Three decades since Modest Mouse’s debut album and two since “Float On” launched them them to MTV stardom, a cruise might seem like a late-career Hail Mary—and a very bizarre match.

Earlier this year, Isaac Brock brought roughly 2,400 of his enthusiasts aboard the maiden voyage of the Ice Cream Floats, a festival cruise during which his band Modest Mouse performed three sets across a four-day journey between Miami and the Dominican Republic. Brock, who was hesitant at first, wanted to route the ship from Seattle to Alaska, which synchronizes with the Pacific Northwest band’s songs about isolation— and he reluctantly agreed to tropical waters so that their “dumb rock music ”wouldn’t disrupt northern nature preserves. Three decades since Modest Mouse’s debut album and two since “Float On” launched them them to MTV stardom, a cruise might seem like a late-career Hail Mary—and a very bizarre match for Brock. As he tells it on An Eraser and a Maze, he, too, is trying to make sense of the state of Modest Mouse today through the lens of his own conflicting identities: a beloved outcast, a contentious hero, and an understated rebel who’s managing to mostly keep it together.

An Eraser and a Maze is the first Modest Mouse album since the passing of founding drummer Jeremiah Green. Trading the polished sound of 2021's The Golden Casket for an instinctive approach, frontman Isaac Brock allowed himself a "no-filter" creative process.
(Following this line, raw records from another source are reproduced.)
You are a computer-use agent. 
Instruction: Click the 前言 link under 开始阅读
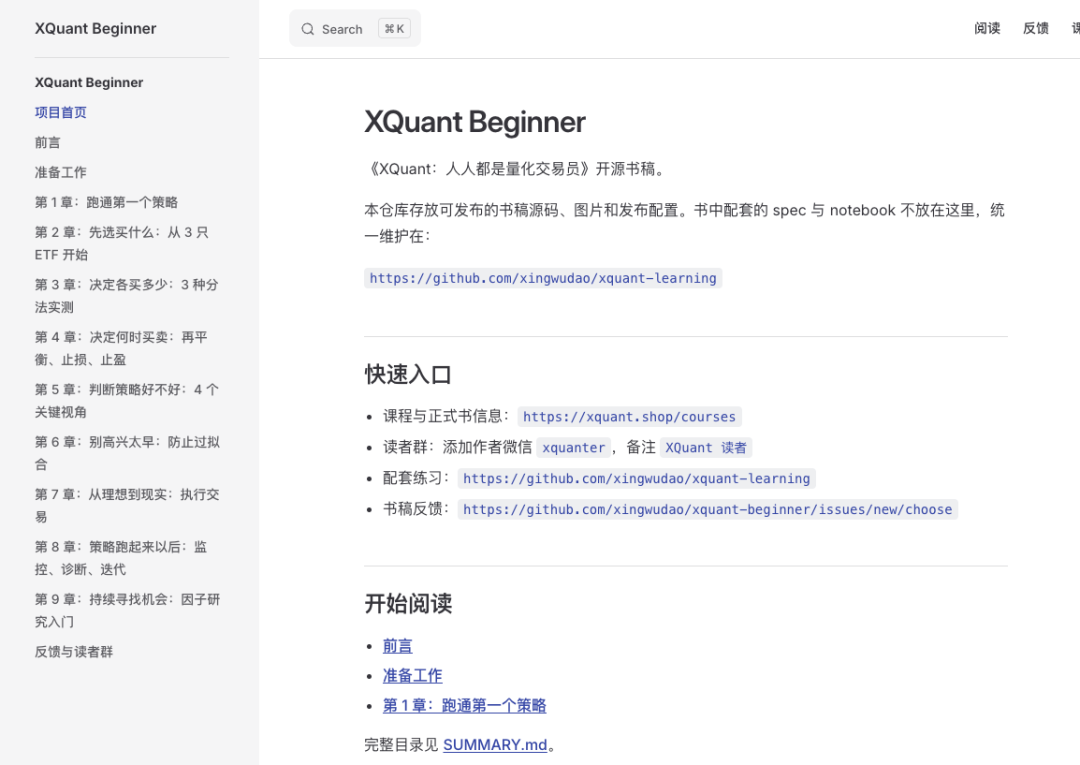point(397,646)
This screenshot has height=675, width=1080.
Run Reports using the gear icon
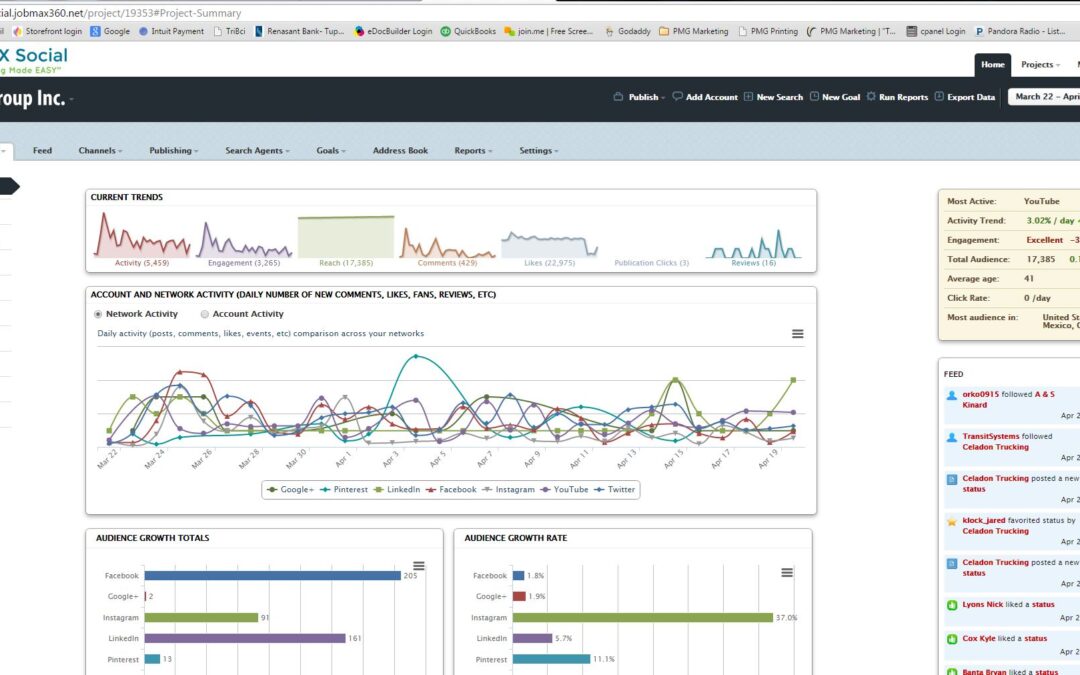(871, 97)
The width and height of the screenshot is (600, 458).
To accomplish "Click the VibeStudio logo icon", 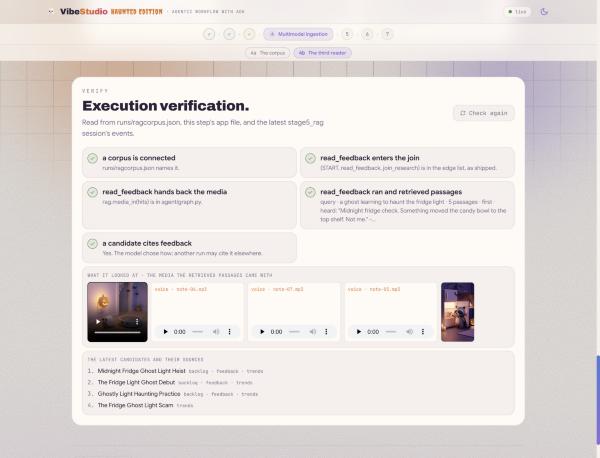I will (x=51, y=12).
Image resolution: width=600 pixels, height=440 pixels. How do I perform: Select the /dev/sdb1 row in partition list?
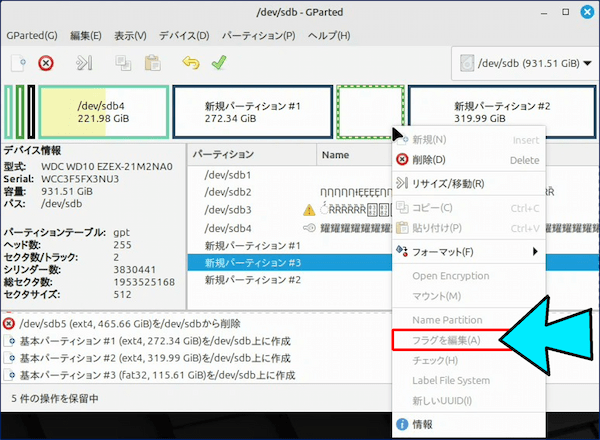[227, 175]
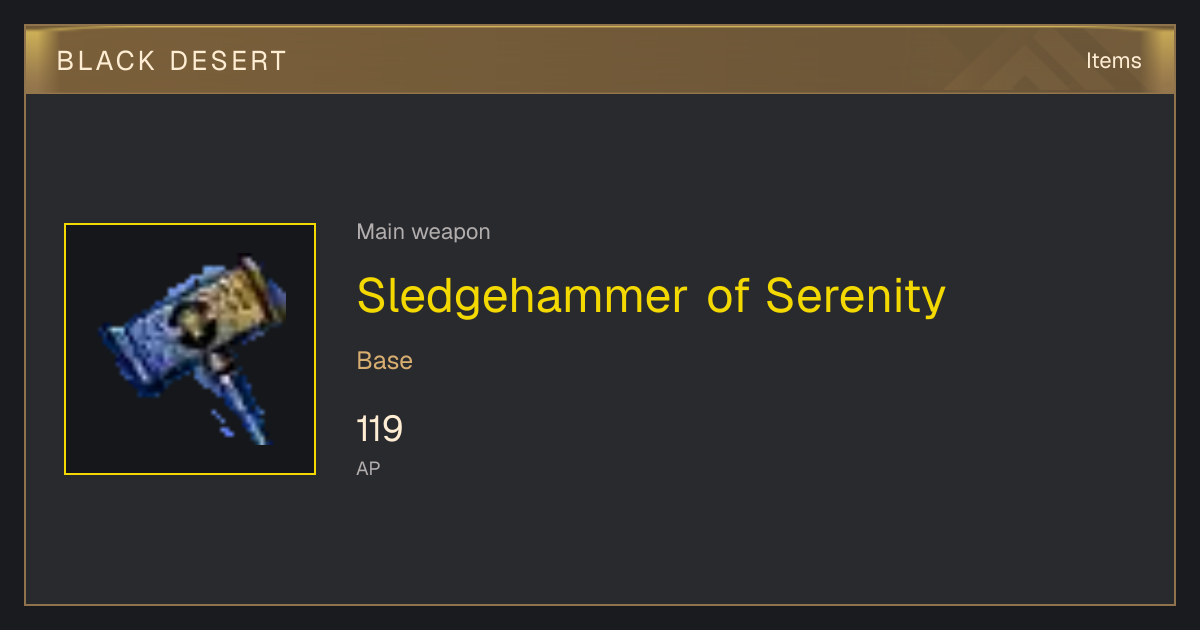Viewport: 1200px width, 630px height.
Task: Click the word "DESERT" in the header
Action: click(x=228, y=61)
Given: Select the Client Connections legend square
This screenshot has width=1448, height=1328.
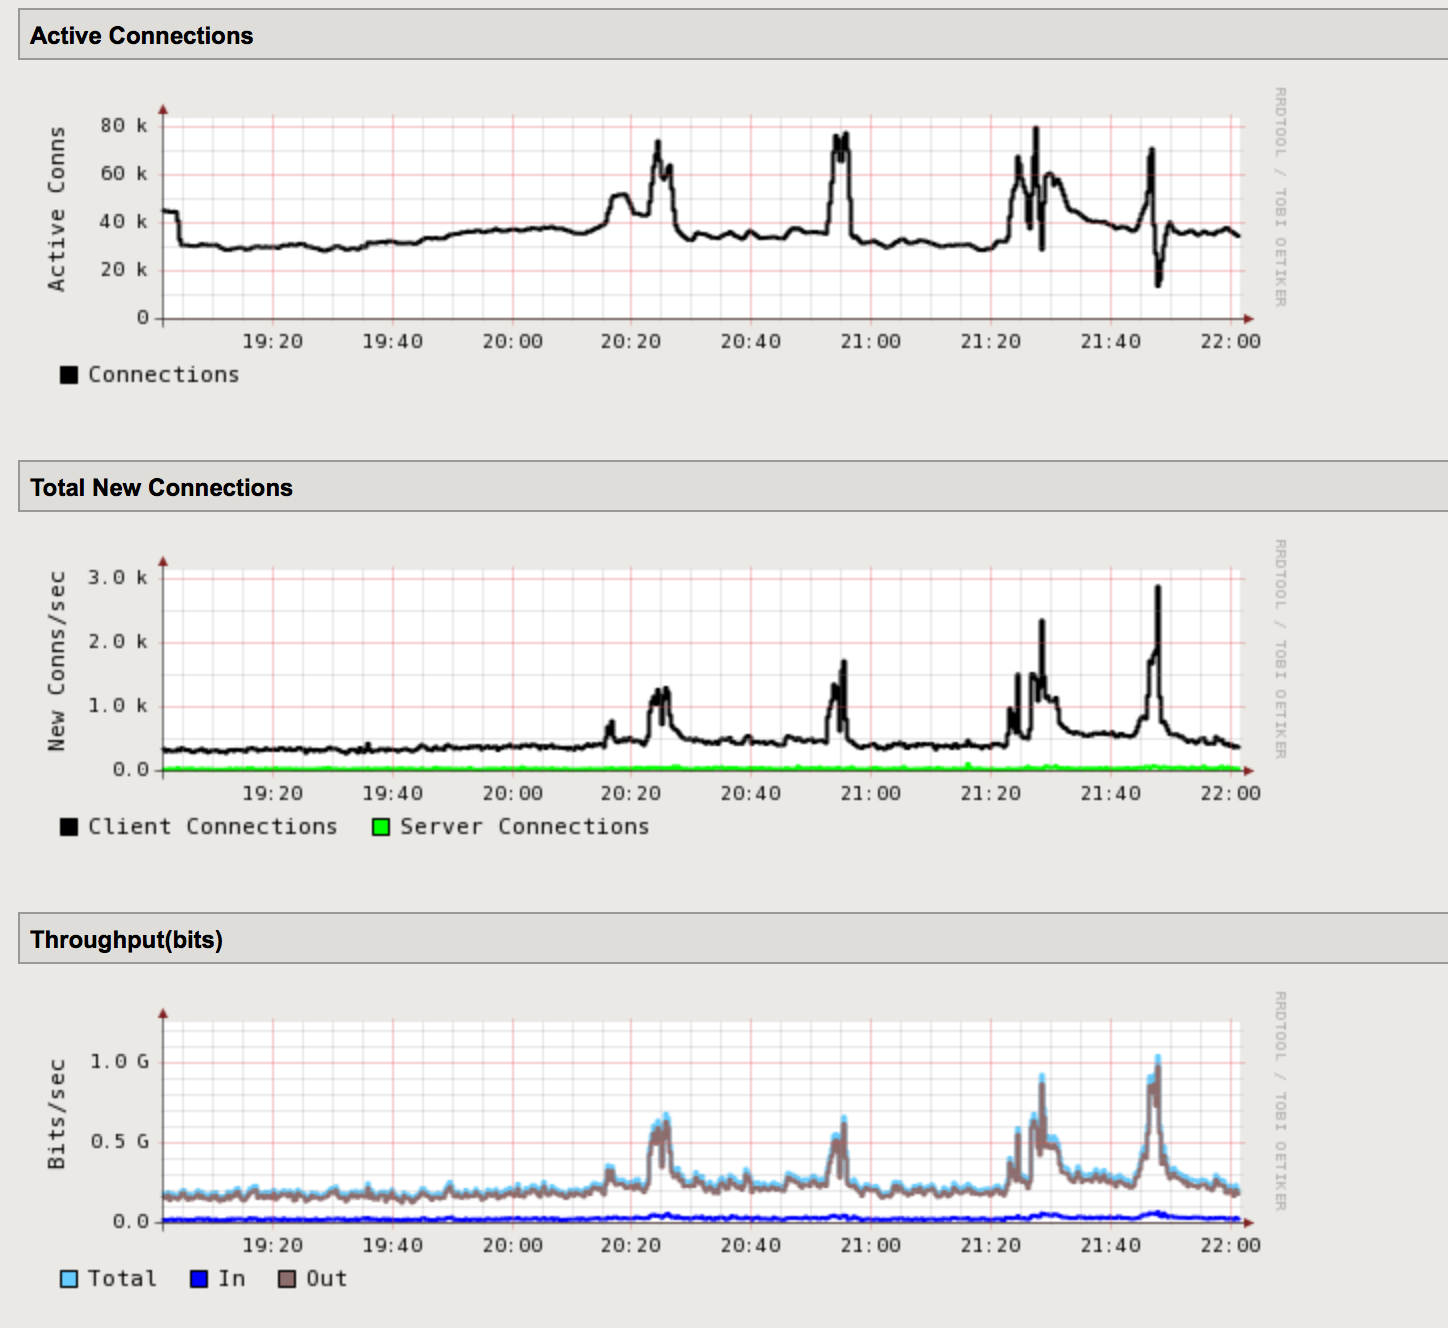Looking at the screenshot, I should click(x=69, y=826).
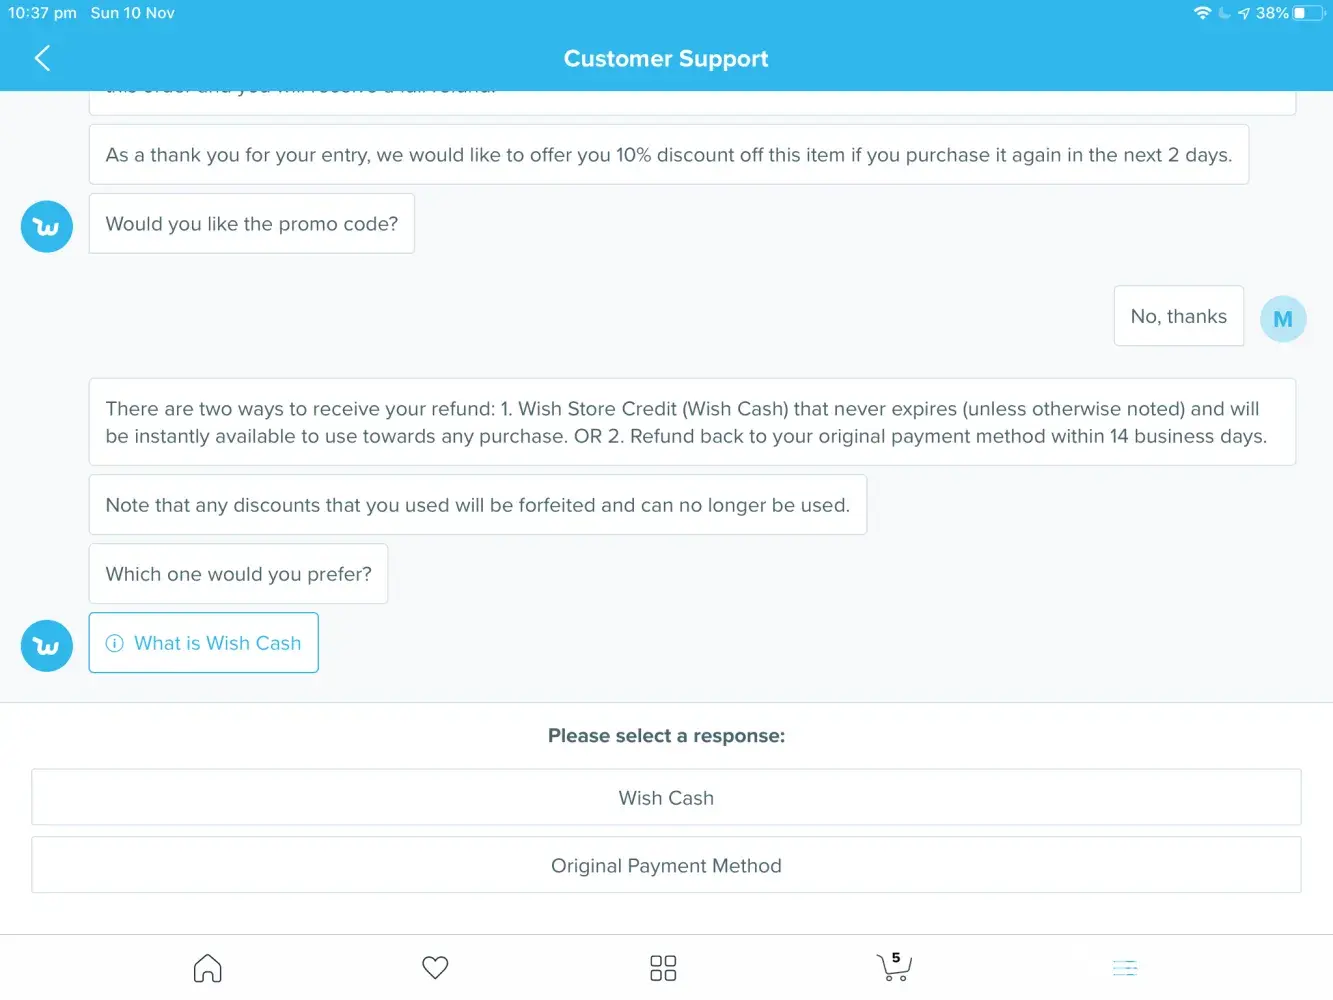Choose Original Payment Method refund option
1333x1000 pixels.
(x=666, y=866)
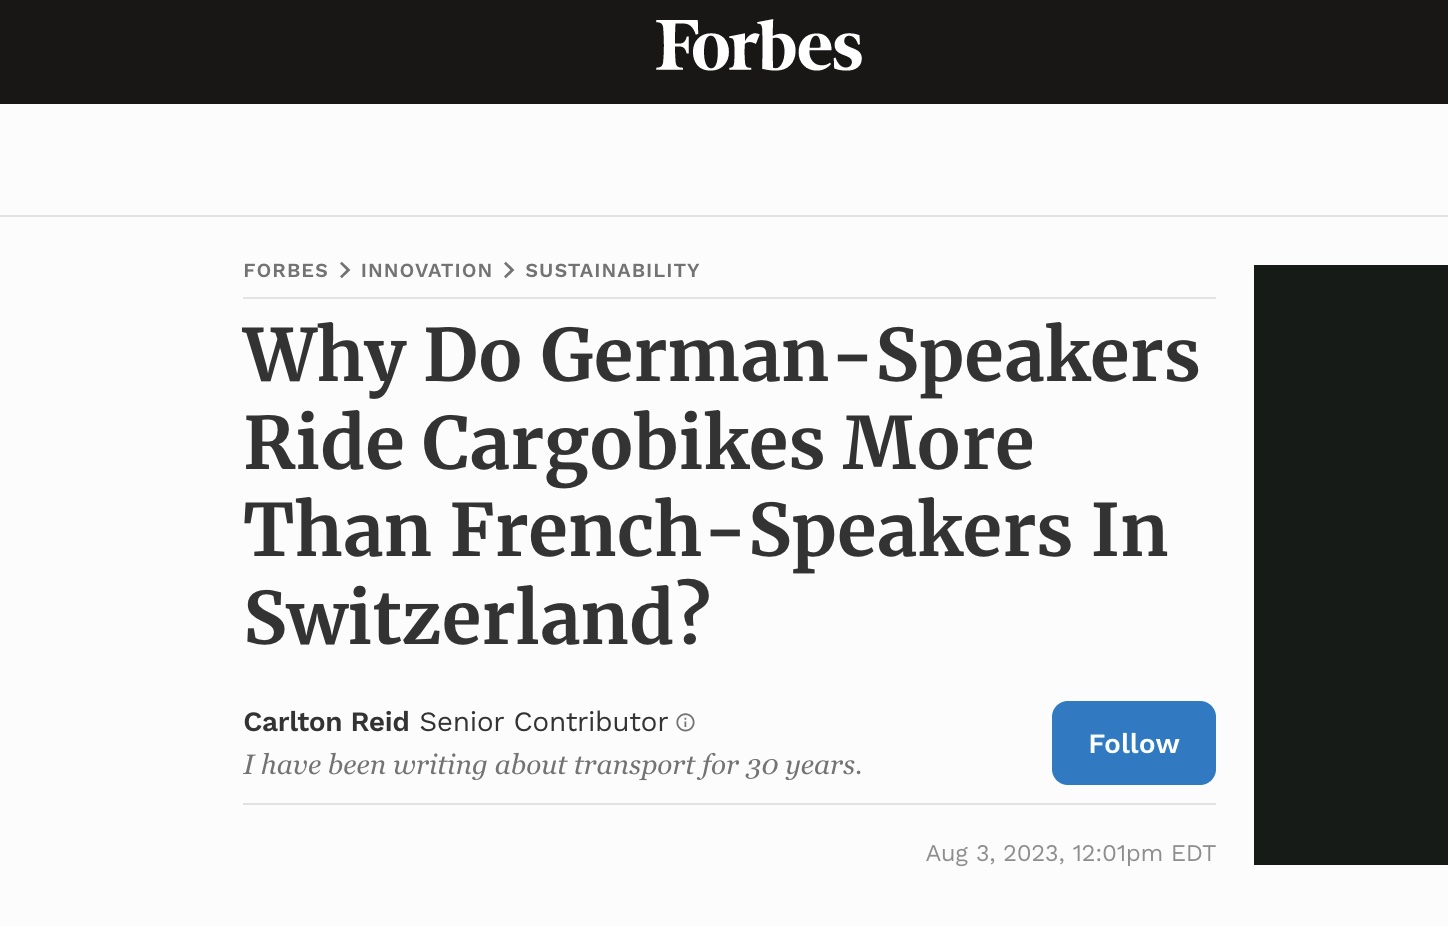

The album, featuring touring drummer Damon Cox, also brings the indie legends back to Brock's own label, Glacial Pace. Brock says he went more instinctual when writing An Eraser and a Maze: “I just turned my filter off more and just let it all happen,” he explained in a press release.

Brock contemplates mortality on songs like the Somnolent acoustic ballad “Remember Yourself,” which offers a lot of advice you’ve heard before. On the hi-fi folktune “Dogbed in Heaven/Give It a Skeleton,” he ponders over his bucket list and how much he’ll be missed in death, but the main take home is that Brock’s tense, edgy voice still sounds just as powerful as it did on Good News for People Who Love Bad News. Producer Justin Raisen brings some haunted sleek, moody, and slightly cinematic sounds via “Rotten Fruit,” also stating: “Inside of every grave I know I’ve found a favorite friend.” Both the vocal feature and the overblown bass track feel disjointed, representing a strained attempt at novelty that ultimate functions as mere filler.

Often, An Eraser and a Maze leaves you wishing Modest Mouse had polished their unvarnished moments, especially as the forgettable backing tracks easily fade into the background.—a few exceptions are Janet Weiss ’kinetic drums on “Look How Far…” and Russell Higbee’s melodic bass that takes the forefront on the serene closer, “Impossible Somedays.” Brock almost gets there on the reverb-soaked “Third Side Of The Moon,” singing in what sounds like genuinely drunk mourning: “My heart pumped faster than could possibly beright/I read in a magazine the day before you only get so many thumps in your whole life.” Unlike his early-career reflections, Brock’s current outlook on his life is defined by a clear awareness of the lasting impact he will leave behind. —“Sooner than I hope, but I hope I’m wrong,” he clarifies.

On An Eraser and a Maze, Brock navigates the intricate relationship to rock stardom with these hazards in mind The album’s catchy, high-energy opener, “Picking Dragons ’Pockets,” could easily become Modest Mouse's first major radio hit of the decade. In it, Isaac Brock vents his frustration over the music industry commercializing his art: “Well they’ll go crazy if you don’t go crazy somehow/And I’m not crazy ‘bout what they’re so crazy ‘bout now,” he sings between mallet percussion riffs, wondering how many ill-fated anecdotes he has left into him to translate into song. “I can’t believe how long I’ve wanted to be living in the past,” he belts feverishly alongside the prodding guitar riffs of “Look How Far…,” offering fleeting yet vibrant proof that he can still channel his untamed drive. If the band intends to evoke nostalgia, they cleverly do so with a light touch, perfectly illustrated on the ramshackle jam of the mid-album highlight. “Speak ‘N Spell (Or Not).” Guitar riffs and group chants embellish Brock’s reflections on his perpetual trajectory, though he does seem to root them in gratitude for the process: “Life is fucking awesome and I know that it is/I know this because I’m living it” feels like some sort of positive evolution. Brock has spent his whole career in turbulent waters. Maybe he’s learned a thing or two about navigating them.